Finney's supporters say he has always been a strict adherent to the letter of the law, writing long, complicated missives explaining his point of view. While he has taken his job to new heights of visibility -- previous chief counsels kept a relatively low profile -- they say he is not after personal glory.
"I know the governor relies on him, and he made a wise choice," said J. Glenn Beall (R), a former U.S. senator from Maryland. "Jervis is the kind of guy who will look over other people's shoulders and do things that are right and that are a credit to the governor. I think he's relishing the role -- he's as busy as can be."
In the cloistered world of Maryland State House politics, however, things have gotten increasingly fractious since the advent of Ehrlich, the first Republican governor in 30 years. Some say Democrats, who still dominate both chambers of the state legislature, are chafing at having to share power at last. But some Democrats counter that Finney has overstepped his bounds in defending his client, cranking up the power struggle.

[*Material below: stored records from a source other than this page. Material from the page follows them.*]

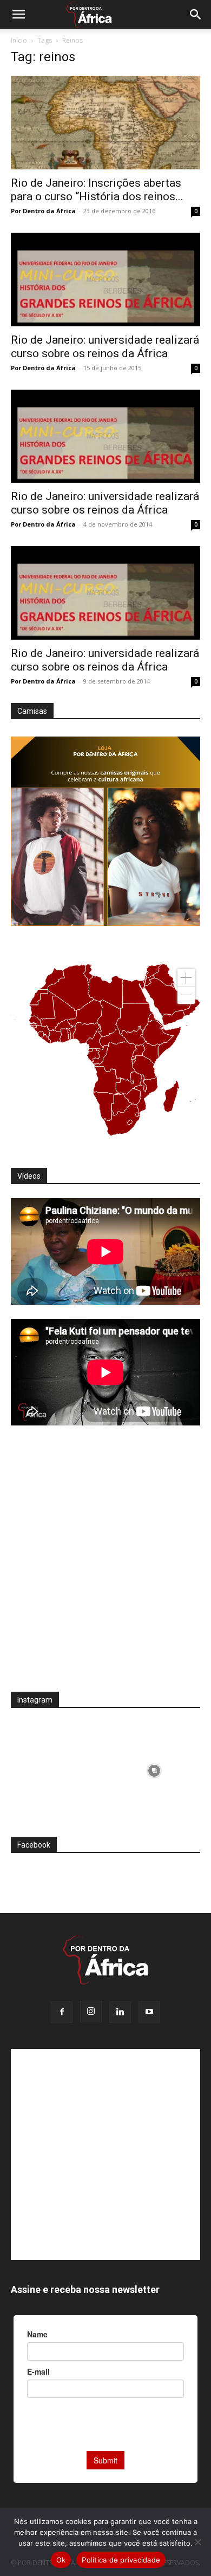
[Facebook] (61, 2012)
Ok (61, 2559)
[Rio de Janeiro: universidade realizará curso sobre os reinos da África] (105, 279)
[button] (18, 14)
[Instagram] (91, 2011)
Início (19, 40)
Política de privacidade (121, 2559)
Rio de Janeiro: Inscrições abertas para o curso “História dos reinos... (97, 189)
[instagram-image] (57, 1768)
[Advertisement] (105, 1565)
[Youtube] (149, 2012)
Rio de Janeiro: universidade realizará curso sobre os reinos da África (105, 346)
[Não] (197, 2541)
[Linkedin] (120, 2012)
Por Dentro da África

This year, Ehrlich fired Joseph Steffen, a longtime aide who had been caught spreading rumors about Baltimore Mayor Martin O'Malley's alleged infidelity. O'Malley, a Democrat, is expected to challenge Ehrlich's bid for reelection next year.

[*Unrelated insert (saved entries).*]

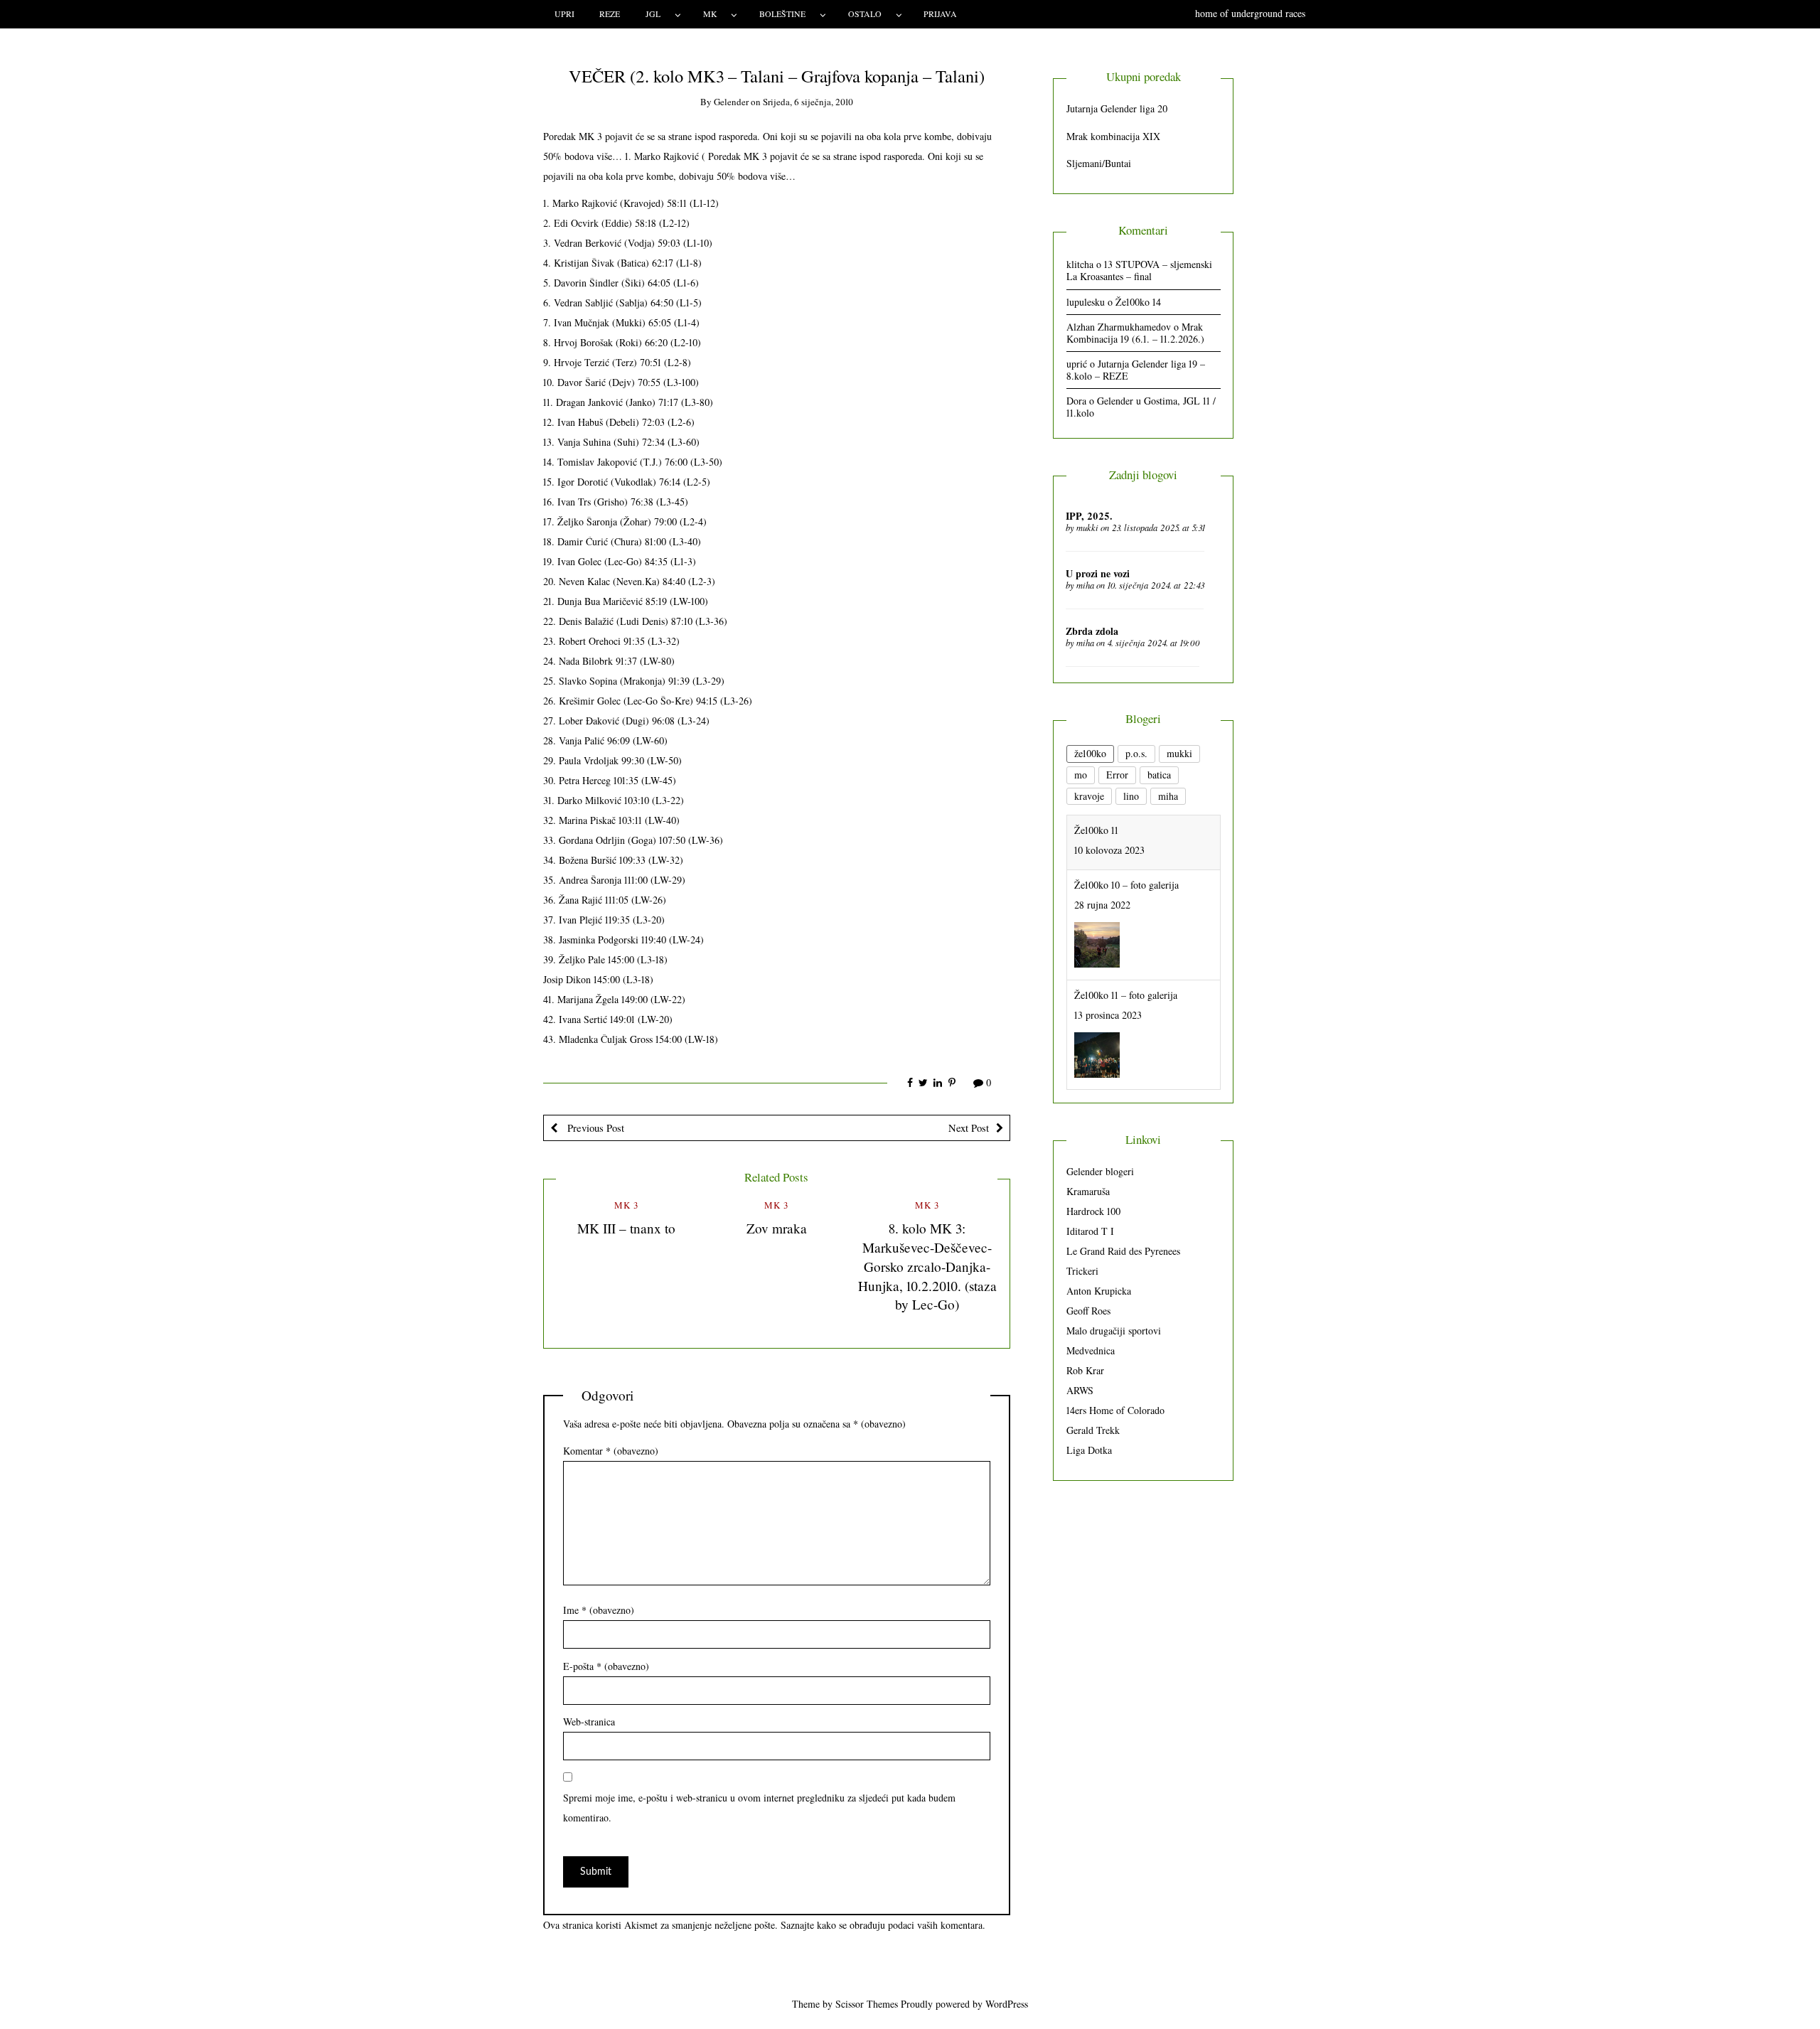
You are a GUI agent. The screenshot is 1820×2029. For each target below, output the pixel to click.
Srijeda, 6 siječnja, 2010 (808, 101)
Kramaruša (1088, 1191)
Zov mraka (776, 1228)
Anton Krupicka (1098, 1290)
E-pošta (606, 1666)
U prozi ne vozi (1098, 573)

Steffen had been chatting about the matter on a politics Web site with a mysterious visitor using the name MD4BUSH, who encouraged him to talk about how the rumors gained such traction. Finney, who now seems to see MD4BUSH as the chief culprit rather than Steffen, has been determined to learn the identity of this "Watergate-style dirty trickster" ever since.
The son and grandson of prominent Baltimore surgeons, Finney followed the expected track for blue-blood Baltimore: the Gilman School, Princeton University, Harvard Law School. A playing field at Princeton is named for the Finney family, and on Finney's office wall are photographs of the family island in Nova Scotia, Little Fish Island, that his grandfather purchased 98 years ago.
"Jervis goes with the snooty-dooties," said state Comptroller William Donald Schaefer (D), a former governor who likes Finney. "He would fit in fine with them -- they wouldn't let a bum like me in. But he doesn't put on airs. He's a high-class individual, let me put it that way. He's a good man. I think you either like him or you don't."
Younger lawyers found Finney ever helpful, while sometimes feeling they needed a translation. "He doesn't always get right to the point," said Baltimore lawyer Gerard Martin, who served as an assistant U.S. attorney under Finney. "My friends used to joke with me, 'I had a conversation with Jervy -- can you tell me what he said?' "
One young lawyer who knew the value of Finney's friendship was Ehrlich. He was hired at Ober Kaler, the prestigious Baltimore firm where Finney was a partner, and in 1986, sought out Finney's blessing when he decided to run for the state House of Delegates -- a job that would curtail his billing time severely. Finney went to bat for him with the firm.
When Ehrlich named Finney chief counsel in 2003, Finney and his wife, Patricia, moved to the Annapolis area to be closer to the job; they have two grown sons.
Finney has had run-ins not just with legislators but with the state's longtime attorney general, also with a subtext of politics.
J. Joseph Curran Jr., a Democrat who has been attorney general for 20 years, said that Finney, unlike his predecessors, has been "a prolific writer," second-guessing Curran's office on "a lot of subjects." He added that Finney also has strained relations by accusing him of taking part in political activities for O'Malley, Curran's son-in-law.
Finney says he will not give up his defense of a governor and an administration he believes in, no matter the criticism. "What Governor Ehrlich has sought is overall fairness on both sides," he said. "I have supported him in every one of his endeavors."